(BUENOS AIRES).- “Viajo a París a comprar telas, a un barrio muy pintoresco cerca de Montmartre donde van los diseñadores más jóvenes de Europa.” —explicó Marcelo Polino, quien viaja por lo menos dos veces al año desde hace 15 años para comprar géneros importados y mandar a confeccionar su ropa a medida. El sistema también explica por qué Marcelo Polino tuvo que comprar una baulera en su edificio: no entraba una prenda más en su vestidor.
El vestidor reúne sacos exhibidos en percheros por temporada, como en una tienda especializada. La ropa la confeccionan Luisa y René, una pareja de sastres: “Toda la ropa me la mando a hacer por una pareja de sastres, Luisa y René. El corta y su mujer cose.” Los sacos quedan separados por temporada, en línea con el método ordenado que Marcelo Polino aplica a su guardarropa.
Los viajes tienen una frecuencia definida: Polino vuela por lo menos dos veces al año desde hace 15 años a los mercados de la capital de la moda para buscar telas y géneros importados. Cuando sale con ese objetivo, no compra otros productos, ni siquiera zapatillas. “No compro ni una zapatilla porque pienso: ¡Esto me va a ocupar lugar sobre lo que vine a buscar!.” A principios de 2019 estuvo en Europa y se trajo ropa para todo el año, antes de que se triplicara el dólar.
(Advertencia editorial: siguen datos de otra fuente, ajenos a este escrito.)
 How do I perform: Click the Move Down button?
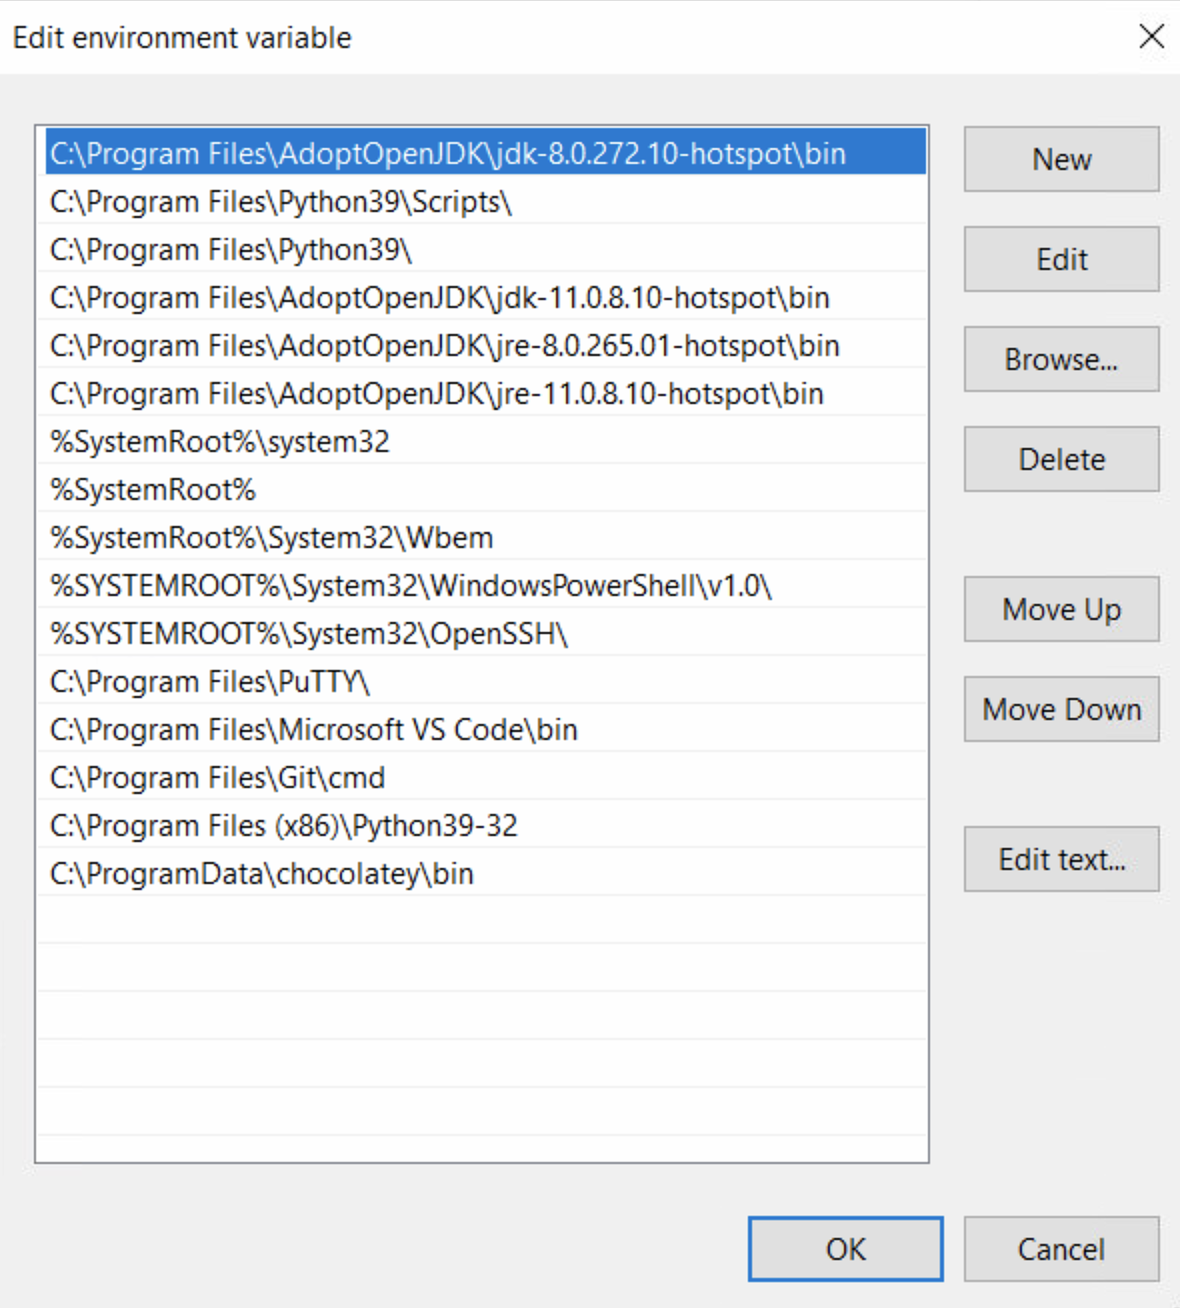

La confección a medida responde a una necesidad concreta: “La ropa de perchero no me queda bien porque soy muy flaco y como me gusta que me quede todo bien entallado necesito que me lo hagan sobre mí.” Marcelo Polino también explicó que incluso un saco que le encanta necesita algún ajuste o modificación. “Aunque vea un saco que me encante siempre hay que tocarlo o hacerle algo.” Esa elección le permite usar prendas adaptadas a su cuerpo.
La colección de moños ocupa un lugar central en el vestidor: tiene unos 700, guardados en cajas según el color, y los considera su prenda fetiche. “Tengo como 700, son mi prenda fetiche y siempre que la gente viaja me trae tres o cuatro.” Antonio Gasalla le trae varios desde Nueva York, mientras que Teté Coustarot también le llevó moños y Ángel de Brito le regaló una bolsa llena.
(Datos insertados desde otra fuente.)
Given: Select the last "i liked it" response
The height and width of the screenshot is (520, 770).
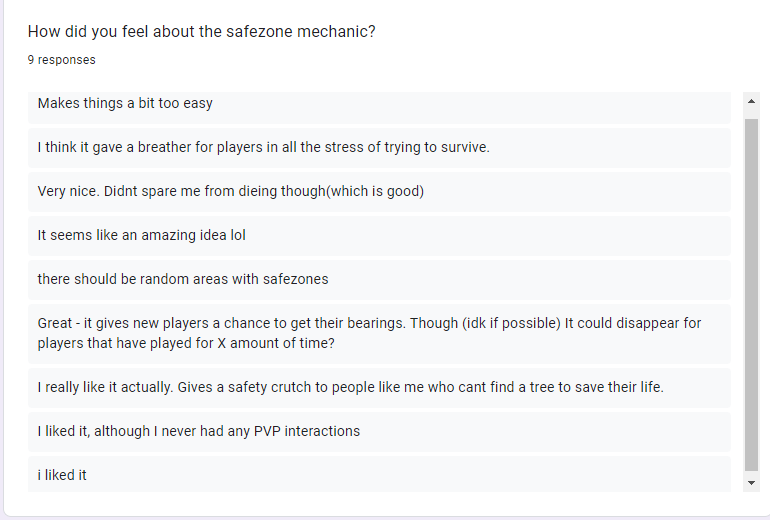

El accesorio se incorporó a su imagen de manera casual: Polino empezó a usarlo en el programa Soñando por cantar, de Marcelo Tinelli, y ese día triplicó la audiencia. Después, El ‘Chato’ Prada le indicó: “¡No vengas nunca más sin moño!.” A partir de entonces, algunas marcas le ofrecieron lanzar una línea propia. Polino también dona algunos de sus conjuntos a La Casa del Teatro, incluidos los que define como “más Polinescos”.
La temporada teatral en Mar del Plata terminó después de la desvinculación de Antonio Gasalla del espectáculo que compartían en el teatro Radio City. Polino describió el cierre: “Fue abrupto el final y me preocupé porque es mi amigo. Pero está muy bien, atendido por los médicos y ocupándose de su salud con los chequeos.” La obra tiene prevista una gira en Uruguay en abril, tal como estaba planeado.